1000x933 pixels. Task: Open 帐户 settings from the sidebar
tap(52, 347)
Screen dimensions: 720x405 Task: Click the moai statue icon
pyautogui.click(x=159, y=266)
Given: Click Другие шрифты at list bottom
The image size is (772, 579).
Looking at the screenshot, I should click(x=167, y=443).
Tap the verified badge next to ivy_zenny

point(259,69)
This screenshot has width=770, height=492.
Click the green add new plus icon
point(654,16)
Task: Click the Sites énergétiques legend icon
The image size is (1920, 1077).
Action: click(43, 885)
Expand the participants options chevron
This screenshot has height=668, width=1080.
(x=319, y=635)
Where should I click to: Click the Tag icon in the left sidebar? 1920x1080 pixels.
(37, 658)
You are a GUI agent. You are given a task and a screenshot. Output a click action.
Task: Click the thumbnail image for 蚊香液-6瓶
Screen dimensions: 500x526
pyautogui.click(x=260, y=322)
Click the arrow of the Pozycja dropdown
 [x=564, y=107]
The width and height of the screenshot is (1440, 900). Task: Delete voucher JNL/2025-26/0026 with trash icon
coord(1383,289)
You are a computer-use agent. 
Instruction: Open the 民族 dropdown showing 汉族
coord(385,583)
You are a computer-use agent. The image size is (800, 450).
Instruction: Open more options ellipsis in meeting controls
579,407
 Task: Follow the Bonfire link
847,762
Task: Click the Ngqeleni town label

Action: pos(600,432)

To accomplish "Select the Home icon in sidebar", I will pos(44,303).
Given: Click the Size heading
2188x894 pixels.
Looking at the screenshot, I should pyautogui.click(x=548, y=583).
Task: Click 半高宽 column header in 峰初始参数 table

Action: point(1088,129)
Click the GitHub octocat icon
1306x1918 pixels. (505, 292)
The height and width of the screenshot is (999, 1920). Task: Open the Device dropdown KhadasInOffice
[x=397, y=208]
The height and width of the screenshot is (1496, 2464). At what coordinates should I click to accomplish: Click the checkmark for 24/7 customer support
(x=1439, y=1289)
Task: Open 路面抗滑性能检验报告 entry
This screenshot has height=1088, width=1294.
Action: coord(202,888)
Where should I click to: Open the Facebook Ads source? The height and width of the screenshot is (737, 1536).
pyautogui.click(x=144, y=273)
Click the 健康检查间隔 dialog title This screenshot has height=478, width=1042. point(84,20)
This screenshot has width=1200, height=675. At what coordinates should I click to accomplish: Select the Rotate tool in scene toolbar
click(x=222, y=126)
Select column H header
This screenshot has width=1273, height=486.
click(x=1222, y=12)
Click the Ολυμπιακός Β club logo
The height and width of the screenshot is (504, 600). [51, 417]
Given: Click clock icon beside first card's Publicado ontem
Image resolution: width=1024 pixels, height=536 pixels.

● ● ● ● ●

● What the task asks
Scan the entries above for the word "agent". Report the lines that hold it.

● Completed task
You are a GUI agent. You are given a task and a screenshot. Output a click action.
You are a computer-use agent. 
You are a computer-use agent. The image size is (800, 450).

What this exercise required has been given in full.